The 2001 recession seems a bad example since it had a pretty clear cause, the collapse of the 1990s stock bubble. The tech-heavy NASDAQ had declined by more than 40 percent by the start of the recession in March of 2001 from its bubble peak in 2000 and the S&P 500 had fallen by almost 20 percent. Both were also on a clear downward path with the NASDAQ eventually bottoming out at a bit more than one-quarter of its bubble peak and the S&P 500 at a bit more than half.
The bubble was also clearly driving the economy. This was one of the few periods in history when companies were directly financing investment with sales of stock. This made sense at the time since startups with no profits could raise hundreds of millions with initial public offerings. That opportunity disappeared when the bubble burst. As a result, investment plummeted from 14.6 percent of GDP in the fourth quarter of 2000 to 13.2 percent of GDP in the fourth quarter of 2001, eventually bottoming out at 11.9 percent in the first quarter of 2003.

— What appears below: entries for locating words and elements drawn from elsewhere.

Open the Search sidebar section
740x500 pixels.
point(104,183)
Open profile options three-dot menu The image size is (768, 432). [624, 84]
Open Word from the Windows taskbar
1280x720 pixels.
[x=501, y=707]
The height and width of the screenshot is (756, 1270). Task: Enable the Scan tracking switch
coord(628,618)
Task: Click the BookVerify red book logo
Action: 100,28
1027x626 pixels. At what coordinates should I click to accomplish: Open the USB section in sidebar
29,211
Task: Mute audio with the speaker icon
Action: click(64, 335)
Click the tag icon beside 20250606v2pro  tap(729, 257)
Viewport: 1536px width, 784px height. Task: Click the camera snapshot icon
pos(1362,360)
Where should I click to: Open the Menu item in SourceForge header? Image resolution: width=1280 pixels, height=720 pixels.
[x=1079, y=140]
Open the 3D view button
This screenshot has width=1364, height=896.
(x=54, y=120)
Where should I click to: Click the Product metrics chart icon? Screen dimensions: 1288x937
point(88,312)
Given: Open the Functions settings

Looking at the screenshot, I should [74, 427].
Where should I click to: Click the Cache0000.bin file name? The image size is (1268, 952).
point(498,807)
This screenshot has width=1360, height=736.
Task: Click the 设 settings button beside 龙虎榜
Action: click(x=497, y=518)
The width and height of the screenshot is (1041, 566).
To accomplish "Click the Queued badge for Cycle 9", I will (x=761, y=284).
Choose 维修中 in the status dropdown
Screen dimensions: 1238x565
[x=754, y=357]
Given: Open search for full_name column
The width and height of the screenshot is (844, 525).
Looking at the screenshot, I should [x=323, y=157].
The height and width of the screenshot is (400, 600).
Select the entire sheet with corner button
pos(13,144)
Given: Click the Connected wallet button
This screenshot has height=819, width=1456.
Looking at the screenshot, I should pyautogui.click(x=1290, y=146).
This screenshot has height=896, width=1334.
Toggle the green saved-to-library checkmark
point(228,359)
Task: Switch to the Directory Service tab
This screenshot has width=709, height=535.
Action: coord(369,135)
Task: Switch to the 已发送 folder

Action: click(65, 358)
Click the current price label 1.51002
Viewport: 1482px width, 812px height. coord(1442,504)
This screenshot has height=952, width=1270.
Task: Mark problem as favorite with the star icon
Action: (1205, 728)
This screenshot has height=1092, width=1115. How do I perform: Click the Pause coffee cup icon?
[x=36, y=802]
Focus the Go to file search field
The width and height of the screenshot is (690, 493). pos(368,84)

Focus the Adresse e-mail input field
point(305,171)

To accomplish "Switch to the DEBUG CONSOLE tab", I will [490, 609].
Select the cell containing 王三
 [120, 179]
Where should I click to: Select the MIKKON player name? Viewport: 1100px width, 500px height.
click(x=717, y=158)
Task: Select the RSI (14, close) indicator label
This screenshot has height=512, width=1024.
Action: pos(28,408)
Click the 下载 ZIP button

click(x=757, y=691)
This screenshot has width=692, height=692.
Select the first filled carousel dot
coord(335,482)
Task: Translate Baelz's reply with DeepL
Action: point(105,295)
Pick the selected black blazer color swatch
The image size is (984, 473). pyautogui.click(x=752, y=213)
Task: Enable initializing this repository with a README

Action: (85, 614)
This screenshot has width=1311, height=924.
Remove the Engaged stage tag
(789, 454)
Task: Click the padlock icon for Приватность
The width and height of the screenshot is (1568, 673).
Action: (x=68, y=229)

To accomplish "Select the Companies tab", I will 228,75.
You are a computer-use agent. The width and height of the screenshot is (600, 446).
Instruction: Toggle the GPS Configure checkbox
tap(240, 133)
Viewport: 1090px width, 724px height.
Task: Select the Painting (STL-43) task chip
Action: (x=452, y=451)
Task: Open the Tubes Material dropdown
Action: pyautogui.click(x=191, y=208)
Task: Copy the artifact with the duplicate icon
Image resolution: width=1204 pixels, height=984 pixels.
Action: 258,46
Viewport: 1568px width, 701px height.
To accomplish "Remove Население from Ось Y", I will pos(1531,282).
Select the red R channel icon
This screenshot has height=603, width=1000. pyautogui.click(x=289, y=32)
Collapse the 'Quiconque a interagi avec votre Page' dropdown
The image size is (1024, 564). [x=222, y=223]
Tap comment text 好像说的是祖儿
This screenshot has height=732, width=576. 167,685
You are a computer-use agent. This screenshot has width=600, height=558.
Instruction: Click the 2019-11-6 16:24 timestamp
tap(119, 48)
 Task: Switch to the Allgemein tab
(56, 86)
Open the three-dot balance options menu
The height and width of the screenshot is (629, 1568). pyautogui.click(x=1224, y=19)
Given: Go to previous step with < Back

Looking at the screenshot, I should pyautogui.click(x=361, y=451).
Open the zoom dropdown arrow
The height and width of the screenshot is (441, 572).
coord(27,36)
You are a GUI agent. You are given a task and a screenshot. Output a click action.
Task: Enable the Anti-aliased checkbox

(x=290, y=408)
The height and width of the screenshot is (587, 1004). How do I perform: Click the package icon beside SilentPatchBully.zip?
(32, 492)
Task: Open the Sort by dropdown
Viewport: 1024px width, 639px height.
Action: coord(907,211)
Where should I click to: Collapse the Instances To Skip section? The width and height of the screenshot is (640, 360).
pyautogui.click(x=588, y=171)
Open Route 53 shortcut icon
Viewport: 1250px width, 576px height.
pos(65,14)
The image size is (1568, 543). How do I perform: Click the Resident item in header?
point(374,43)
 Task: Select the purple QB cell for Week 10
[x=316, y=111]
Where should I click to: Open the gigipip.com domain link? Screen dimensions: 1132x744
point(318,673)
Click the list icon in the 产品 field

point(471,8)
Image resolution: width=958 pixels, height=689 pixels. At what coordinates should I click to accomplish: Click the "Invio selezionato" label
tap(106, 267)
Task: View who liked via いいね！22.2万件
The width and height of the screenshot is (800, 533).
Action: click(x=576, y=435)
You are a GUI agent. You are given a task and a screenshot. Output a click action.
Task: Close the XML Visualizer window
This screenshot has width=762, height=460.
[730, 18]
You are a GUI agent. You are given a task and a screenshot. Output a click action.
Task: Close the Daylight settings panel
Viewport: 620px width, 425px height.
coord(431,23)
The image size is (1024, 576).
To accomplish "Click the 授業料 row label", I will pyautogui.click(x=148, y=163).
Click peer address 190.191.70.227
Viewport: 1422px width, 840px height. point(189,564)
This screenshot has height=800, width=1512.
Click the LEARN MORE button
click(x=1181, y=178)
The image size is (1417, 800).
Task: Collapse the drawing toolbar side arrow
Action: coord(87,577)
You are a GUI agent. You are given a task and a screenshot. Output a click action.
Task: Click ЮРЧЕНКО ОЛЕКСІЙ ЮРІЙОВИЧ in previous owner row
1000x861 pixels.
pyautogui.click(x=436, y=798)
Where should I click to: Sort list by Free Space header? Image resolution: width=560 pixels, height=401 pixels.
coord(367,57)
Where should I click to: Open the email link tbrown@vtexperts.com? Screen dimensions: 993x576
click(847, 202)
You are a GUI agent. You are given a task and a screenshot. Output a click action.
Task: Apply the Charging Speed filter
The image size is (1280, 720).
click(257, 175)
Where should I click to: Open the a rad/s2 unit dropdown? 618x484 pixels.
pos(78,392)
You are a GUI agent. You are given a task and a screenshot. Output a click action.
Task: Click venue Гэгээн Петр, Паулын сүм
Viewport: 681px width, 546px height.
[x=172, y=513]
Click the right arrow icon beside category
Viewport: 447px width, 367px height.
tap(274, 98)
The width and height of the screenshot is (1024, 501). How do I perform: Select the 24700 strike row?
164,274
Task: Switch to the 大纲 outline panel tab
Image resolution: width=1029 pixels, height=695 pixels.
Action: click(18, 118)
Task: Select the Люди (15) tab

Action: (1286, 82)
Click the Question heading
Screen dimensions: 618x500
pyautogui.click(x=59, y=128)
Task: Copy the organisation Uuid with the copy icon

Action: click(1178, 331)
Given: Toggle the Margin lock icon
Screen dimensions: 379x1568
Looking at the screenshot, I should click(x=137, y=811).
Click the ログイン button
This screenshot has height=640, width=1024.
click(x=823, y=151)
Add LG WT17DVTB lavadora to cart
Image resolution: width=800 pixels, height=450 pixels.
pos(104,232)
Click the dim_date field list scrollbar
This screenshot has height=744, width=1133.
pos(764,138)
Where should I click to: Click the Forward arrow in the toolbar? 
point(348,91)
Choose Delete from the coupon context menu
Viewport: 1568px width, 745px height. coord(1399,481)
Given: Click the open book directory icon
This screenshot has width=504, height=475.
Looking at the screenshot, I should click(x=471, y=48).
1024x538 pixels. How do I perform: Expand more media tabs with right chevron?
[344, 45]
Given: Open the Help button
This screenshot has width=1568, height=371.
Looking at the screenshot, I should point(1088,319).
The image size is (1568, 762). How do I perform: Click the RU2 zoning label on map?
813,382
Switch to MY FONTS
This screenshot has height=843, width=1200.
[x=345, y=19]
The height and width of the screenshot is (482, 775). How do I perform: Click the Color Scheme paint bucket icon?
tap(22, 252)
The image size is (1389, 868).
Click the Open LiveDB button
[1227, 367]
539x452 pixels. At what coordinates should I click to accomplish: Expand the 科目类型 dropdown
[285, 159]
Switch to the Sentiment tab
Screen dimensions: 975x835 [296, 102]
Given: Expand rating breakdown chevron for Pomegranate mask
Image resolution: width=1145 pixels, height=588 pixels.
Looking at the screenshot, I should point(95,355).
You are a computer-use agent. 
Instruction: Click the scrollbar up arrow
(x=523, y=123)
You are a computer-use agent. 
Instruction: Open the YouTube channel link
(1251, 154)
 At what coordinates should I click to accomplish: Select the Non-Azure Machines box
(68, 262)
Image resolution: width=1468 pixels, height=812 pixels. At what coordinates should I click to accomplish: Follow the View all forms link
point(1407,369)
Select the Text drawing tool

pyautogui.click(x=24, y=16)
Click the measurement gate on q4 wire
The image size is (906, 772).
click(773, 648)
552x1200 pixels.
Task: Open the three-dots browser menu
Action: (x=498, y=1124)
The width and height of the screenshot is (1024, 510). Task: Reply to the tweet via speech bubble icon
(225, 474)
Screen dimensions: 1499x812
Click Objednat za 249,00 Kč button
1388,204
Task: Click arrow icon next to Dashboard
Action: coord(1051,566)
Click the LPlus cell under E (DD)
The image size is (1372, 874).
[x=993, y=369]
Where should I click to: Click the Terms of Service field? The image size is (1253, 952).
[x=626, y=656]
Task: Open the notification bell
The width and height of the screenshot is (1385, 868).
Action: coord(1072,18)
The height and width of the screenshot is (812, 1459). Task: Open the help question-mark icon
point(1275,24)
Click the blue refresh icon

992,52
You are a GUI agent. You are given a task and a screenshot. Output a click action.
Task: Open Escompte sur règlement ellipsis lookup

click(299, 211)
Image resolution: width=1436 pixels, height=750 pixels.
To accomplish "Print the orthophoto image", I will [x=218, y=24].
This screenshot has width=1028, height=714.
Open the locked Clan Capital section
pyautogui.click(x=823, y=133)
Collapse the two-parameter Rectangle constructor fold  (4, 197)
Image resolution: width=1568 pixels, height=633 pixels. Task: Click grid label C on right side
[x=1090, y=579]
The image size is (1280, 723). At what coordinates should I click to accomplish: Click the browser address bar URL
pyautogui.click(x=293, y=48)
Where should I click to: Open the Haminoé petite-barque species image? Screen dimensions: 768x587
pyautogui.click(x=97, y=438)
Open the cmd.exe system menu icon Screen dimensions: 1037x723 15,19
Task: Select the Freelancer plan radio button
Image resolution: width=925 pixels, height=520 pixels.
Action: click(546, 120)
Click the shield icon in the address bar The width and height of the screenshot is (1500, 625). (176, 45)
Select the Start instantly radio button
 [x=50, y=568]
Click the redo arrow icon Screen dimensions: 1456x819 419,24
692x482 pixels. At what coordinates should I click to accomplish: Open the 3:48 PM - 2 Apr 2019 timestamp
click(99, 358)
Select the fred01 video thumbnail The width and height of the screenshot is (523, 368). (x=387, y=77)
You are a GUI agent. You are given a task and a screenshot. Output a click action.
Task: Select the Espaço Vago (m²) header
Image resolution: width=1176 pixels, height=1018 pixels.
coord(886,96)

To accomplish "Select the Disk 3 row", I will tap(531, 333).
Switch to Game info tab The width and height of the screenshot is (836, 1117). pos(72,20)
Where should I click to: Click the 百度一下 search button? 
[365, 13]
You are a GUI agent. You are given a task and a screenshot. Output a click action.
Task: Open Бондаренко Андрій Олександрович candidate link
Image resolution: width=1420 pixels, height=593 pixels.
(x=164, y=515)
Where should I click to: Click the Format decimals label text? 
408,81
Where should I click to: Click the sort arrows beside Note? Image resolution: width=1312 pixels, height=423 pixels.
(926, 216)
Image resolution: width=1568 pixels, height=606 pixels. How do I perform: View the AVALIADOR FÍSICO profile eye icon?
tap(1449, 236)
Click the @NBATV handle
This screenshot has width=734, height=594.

The bubble was also driving consumption, as the wealth effect associated with the run-up in the stock market pushed savings rates to then-record lows. The savings rate had fallen from over 9.0 percent at the start of the 1990s to a low of 4.5 percent of disposable income in the fourth quarter of 2000. It rose in 2001 following the collapse of the bubble, hitting 6.5 percent in the third quarter of 2001 and then settling in at an average of 6.0 percent in 2002.
Together, the drop in investment and consumption implied a loss in annual demand of more than 2.5 percentage points of GDP, which would be equivalent to $500 billion in today's economy. It should not have been surprising that these totally predictable effects of the bursting of the stock bubble would have led to a recession. (While the 2001 recession is conventionally considered to have been short and mild, it led to the longest period without net job growth since the Great Depression. The Great Recession led to an even longer period without net job growth.)
On the other hand, there may be some case for a recession sneaking up on the economy now. Retail sales fell sharply in December, and a modest increase in January still left sales below November levels. Manufacturing production has been trending downward since September. New orders for capital goods (excluding aircraft) in January were also below their November level and are only 3.1 percent above their year-ago level. Private construction spending has been trending downward since October.
All of these are disturbing signs in an economy with strong employment growth and respectable wage growth. If this adds up to a recession, it would probably be fair to say that it has snuck up on us, since it is difficult to identify any plausible cause. The Fed's interest rate hikes have surely had an impact in slowing the economy, but it is difficult to believe that this impact could be large enough to cause a recession.